When enrollment came around last spring, my husband and I had an important decision to make. Should we start our oldest son, a 5-year-old with a spring birthday and a VERY tender heart in Kindergarten or Pre-K?
To some, this might not sound like much of a dilemma, but for us (well, really for me), it kept me up at night. You see… I used to teach preschool. I know first-hand how formative the first few years of school are and how they can make or break a child’s school success later on in life.
I knew in my heart that my son was absolutely “smart enough” to start Kindergarten and that he would flourish academically, but I also know how easily he gets his feelings hurt and how much of a perfectionist he is and how easily he gets embarrassed when he doesn’t do something perfectly on the first try- he gets this trait from his mother, unfortunately.
We’re both working on it.
The other thing nobody tells you when you become a mom is that EVERYONE is going to have an opinion on what you do.
Even when you don’t ask for their opinion. Friends and family questioned why we would have him be the oldest in his class. They wondered if it was for sports purposes. They told me how bored they thought he’d be in the classroom.
Even though I know my child better than anyone else will ever know him, I struggled with these comments and STILL second-guessed myself up until a few weeks ago. I let those comments & self-doubt creep in even when I knew better.
We ultimately decided to put him in PreK, and let me just say, it was the best decision.

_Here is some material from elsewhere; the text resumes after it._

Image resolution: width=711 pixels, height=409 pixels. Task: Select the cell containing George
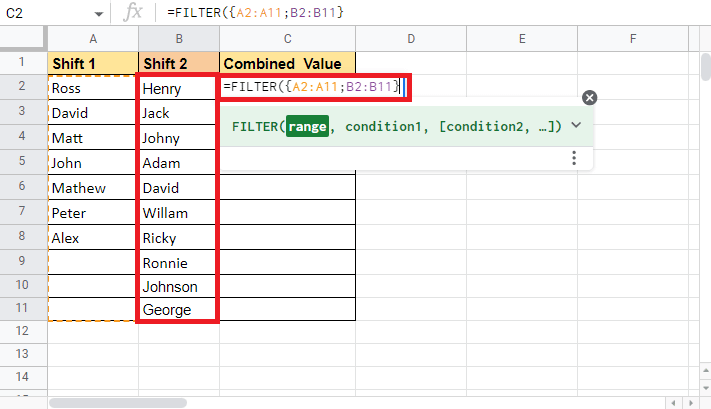(177, 310)
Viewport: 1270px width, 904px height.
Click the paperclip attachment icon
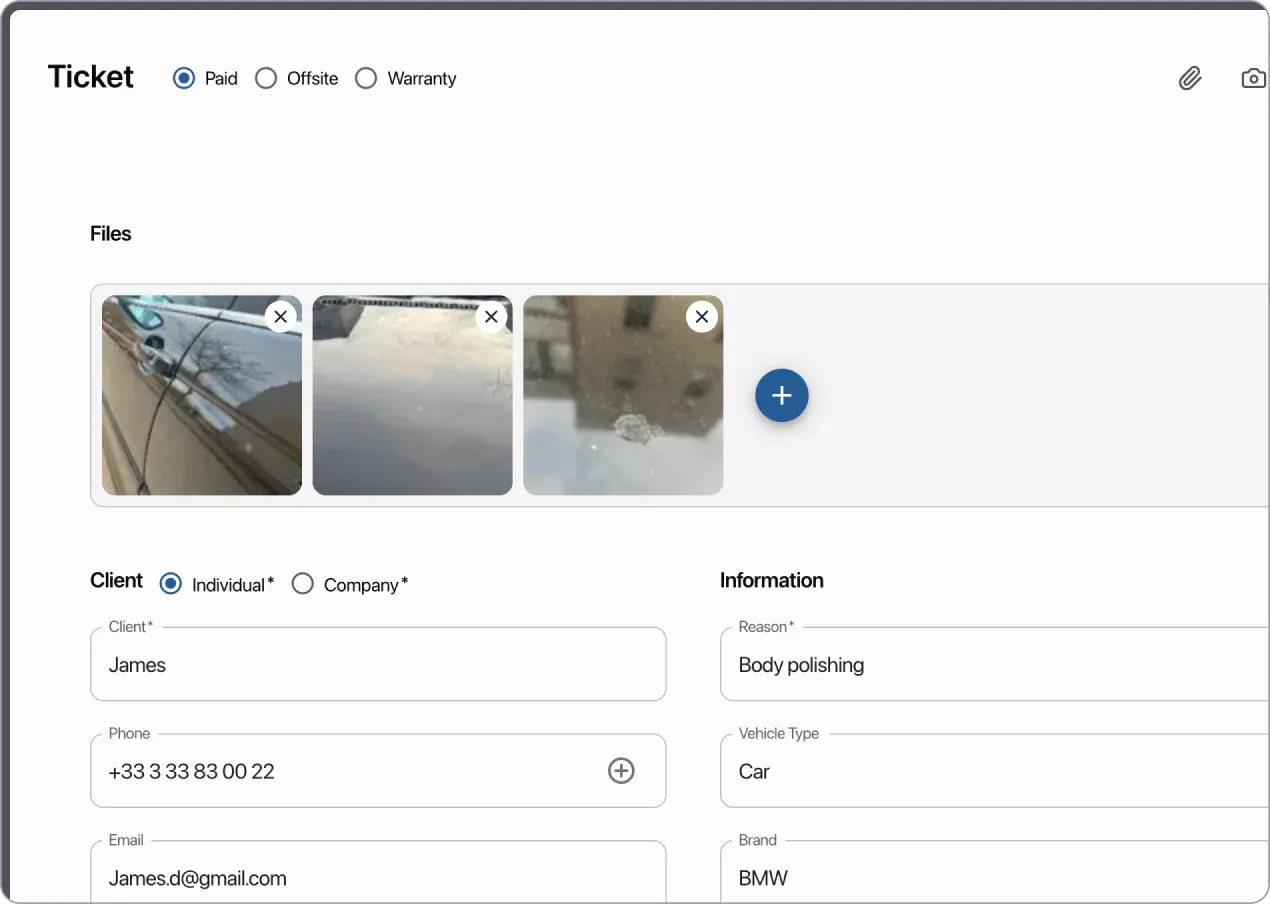[x=1190, y=78]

We had parent-teacher conferences last week, and his sweet teacher further confirmed that our decision was the right one. She said that he absolutely excels in everything they do academically in the classroom and has from the start, but that his level of confidence has soared. He is a leader in the class, and his friends look up to him, which gives him a lot of satisfaction (hello, future enneagram 3).
I almost cried sitting there at that tiny table as she justified our choice to give him an extra year.
Mamas, nobody knows what’s best for your babies better than you do. Not their pediatricians, not their teachers, not other family members. YOU. Here’s your reminder that those things you worry about constantly aren’t for nothing, and that you don’t need validation from anyone else about the decisions you make.
But it sure is nice when it does happen.